Otto PIene
The MIT List Visual Arts Center is pleased to collaborate with the Goethe-Institut Boston to present two rarely screened films and videos featuring the work of Otto Piene.
The film Olympia Regenbogen/Olympic Rainbow (1972) was first intended by Piene as a means to both document his eponymous work of “Sky Art” for the 1972 Munich Olympics and provide an entry to the aesthetic and experience of the live event. Unexpectedly, the film also documents the audience’s experience, who had days earlier witnessed the mediatized deaths of 11 Israeli athletes being held hostage. The artwork was a multicolored helium-inflated sculpture installed for the closing ceremony of the Games, consisting of five horizontal, parallel polyethylene tubes and with each tube appearing in one of the five colors of the Munich Games. When fully inflated, the sculpture formed an arch 2000 feet long, the rainbow stretching over the Gunther Behnisch-designed Olympic Stadium. As the stadium’s structural form–acrylic glass canopies secured by metal ropes–was architectonically pioneering, Piene’s Olympic Rainbow is the largest and most difficult work of art the artist has created. Its success was made possible in part by Walter Lewin, an MIT physics professor and authority on balloon-born X-ray astronomy.

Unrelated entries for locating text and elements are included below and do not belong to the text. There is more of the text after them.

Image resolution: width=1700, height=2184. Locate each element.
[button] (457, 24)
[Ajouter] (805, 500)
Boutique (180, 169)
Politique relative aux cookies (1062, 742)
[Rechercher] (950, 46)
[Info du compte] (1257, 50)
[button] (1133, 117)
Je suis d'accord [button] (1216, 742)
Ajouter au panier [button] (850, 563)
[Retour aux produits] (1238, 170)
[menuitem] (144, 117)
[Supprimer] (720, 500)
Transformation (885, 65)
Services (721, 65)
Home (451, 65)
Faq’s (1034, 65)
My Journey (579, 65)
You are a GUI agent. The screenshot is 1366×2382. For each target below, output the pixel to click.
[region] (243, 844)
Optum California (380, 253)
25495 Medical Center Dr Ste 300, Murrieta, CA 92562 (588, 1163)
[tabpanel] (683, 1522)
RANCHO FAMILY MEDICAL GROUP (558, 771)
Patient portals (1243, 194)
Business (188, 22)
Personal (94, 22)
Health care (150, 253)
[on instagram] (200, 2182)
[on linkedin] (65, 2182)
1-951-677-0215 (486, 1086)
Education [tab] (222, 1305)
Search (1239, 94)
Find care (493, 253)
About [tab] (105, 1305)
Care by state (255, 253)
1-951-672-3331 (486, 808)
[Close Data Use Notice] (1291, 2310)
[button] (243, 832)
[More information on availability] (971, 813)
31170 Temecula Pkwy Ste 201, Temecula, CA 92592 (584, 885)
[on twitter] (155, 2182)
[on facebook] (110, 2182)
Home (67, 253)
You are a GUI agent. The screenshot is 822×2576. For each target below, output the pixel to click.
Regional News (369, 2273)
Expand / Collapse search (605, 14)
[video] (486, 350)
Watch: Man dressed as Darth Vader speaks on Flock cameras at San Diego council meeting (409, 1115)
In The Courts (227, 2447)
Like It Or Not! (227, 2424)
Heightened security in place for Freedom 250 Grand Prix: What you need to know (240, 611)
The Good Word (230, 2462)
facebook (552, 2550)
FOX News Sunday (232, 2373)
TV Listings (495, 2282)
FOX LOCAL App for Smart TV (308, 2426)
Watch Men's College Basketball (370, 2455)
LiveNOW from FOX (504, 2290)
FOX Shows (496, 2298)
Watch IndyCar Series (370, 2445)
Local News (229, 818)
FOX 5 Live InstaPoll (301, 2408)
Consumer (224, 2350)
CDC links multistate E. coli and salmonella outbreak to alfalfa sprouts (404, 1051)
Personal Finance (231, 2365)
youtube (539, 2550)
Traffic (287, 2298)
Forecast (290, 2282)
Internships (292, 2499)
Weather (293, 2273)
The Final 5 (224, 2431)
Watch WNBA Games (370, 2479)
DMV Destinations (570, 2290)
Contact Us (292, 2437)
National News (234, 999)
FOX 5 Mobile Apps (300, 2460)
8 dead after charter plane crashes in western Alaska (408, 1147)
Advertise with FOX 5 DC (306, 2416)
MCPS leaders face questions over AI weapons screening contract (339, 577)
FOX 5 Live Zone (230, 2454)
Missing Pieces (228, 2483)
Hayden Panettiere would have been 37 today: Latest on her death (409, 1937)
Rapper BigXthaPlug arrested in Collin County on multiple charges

Black Gate Cologne. Ein Lichtspeil (1968/69) was the result of a collaboration between Otto Piene and Aldo Talbellini and is historically noted as being the first joint production by artists working with television. This Cologne-based WDR German television production allowed Piene and Tambellini to build on concepts developed in an earlier multimedia live action event BLACK Air. That work had been performed in the Black Gate, a theater in New York opened by the artists in spring of 1967. Produced in 1968, and subsequently broadcast in 1969, Black Gate Cologne. Ein Lichtspeil brought together such diverse elements as happenings, studio audience interaction, Piene’s light sculptures, and Tambellini’s layering of transparencies, film, and video imagery to create a new electronic, visually charged work. The production utilized five studio cameras, eleven sources of image and sound material emerging from eleven monitors, four projection screens, and large loudspeakers to create a 47 minute recording. This is the original director’s cut; editors at the station cut the length of the program to 27 minutes for its final broadcast version.
This program is FREE and open to the general public.